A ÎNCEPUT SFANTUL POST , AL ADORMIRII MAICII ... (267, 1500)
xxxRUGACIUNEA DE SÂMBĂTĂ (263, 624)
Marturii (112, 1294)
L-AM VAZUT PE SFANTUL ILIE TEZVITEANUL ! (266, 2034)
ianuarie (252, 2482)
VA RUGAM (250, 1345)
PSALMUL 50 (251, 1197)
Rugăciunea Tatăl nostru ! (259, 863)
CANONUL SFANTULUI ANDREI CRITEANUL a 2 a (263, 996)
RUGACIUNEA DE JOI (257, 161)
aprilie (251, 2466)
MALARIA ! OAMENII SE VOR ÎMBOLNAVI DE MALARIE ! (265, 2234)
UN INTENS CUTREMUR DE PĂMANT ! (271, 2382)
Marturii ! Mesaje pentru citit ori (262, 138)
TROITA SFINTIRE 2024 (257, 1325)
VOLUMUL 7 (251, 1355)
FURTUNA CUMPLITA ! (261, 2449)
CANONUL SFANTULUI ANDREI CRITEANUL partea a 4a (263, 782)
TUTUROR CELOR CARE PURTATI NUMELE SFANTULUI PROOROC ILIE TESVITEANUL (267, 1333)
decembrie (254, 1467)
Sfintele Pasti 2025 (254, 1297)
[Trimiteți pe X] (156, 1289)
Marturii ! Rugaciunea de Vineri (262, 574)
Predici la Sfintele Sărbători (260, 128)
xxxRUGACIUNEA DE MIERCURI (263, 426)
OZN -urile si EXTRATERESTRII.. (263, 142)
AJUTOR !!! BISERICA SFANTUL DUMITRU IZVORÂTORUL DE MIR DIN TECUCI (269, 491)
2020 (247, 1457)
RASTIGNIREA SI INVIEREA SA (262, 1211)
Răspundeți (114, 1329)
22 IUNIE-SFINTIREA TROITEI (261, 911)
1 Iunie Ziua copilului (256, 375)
^^^^^^^^^^^^^^^^
◆ Directions: Print all the data exactly as shown above.

◆ Answer:
A ÎNCEPUT SFANTUL POST , AL ADORMIRII MAICII ... (267, 1500)
xxxRUGACIUNEA DE SÂMBĂTĂ (263, 624)
Marturii (112, 1294)
L-AM VAZUT PE SFANTUL ILIE TEZVITEANUL ! (266, 2034)
ianuarie (252, 2482)
VA RUGAM (250, 1345)
PSALMUL 50 (251, 1197)
Rugăciunea Tatăl nostru ! (259, 863)
CANONUL SFANTULUI ANDREI CRITEANUL a 2 a (263, 996)
RUGACIUNEA DE JOI (257, 161)
aprilie (251, 2466)
MALARIA ! OAMENII SE VOR ÎMBOLNAVI DE MALARIE ! (265, 2234)
UN INTENS CUTREMUR DE PĂMANT ! (271, 2382)
Marturii ! Mesaje pentru citit ori (262, 138)
TROITA SFINTIRE 2024 (257, 1325)
VOLUMUL 7 (251, 1355)
FURTUNA CUMPLITA ! (261, 2449)
CANONUL SFANTULUI ANDREI CRITEANUL partea a 4a (263, 782)
TUTUROR CELOR CARE PURTATI NUMELE SFANTULUI PROOROC ILIE TESVITEANUL (267, 1333)
decembrie (254, 1467)
Sfintele Pasti 2025 (254, 1297)
[Trimiteți pe X] (156, 1289)
Marturii ! Rugaciunea de Vineri (262, 574)
Predici la Sfintele Sărbători (260, 128)
xxxRUGACIUNEA DE MIERCURI (263, 426)
OZN -urile si EXTRATERESTRII.. (263, 142)
AJUTOR !!! BISERICA SFANTUL DUMITRU IZVORÂTORUL DE MIR DIN TECUCI (269, 491)
2020 (247, 1457)
RASTIGNIREA SI INVIEREA SA (262, 1211)
Răspundeți (114, 1329)
22 IUNIE-SFINTIREA TROITEI (261, 911)
1 Iunie Ziua copilului (256, 375)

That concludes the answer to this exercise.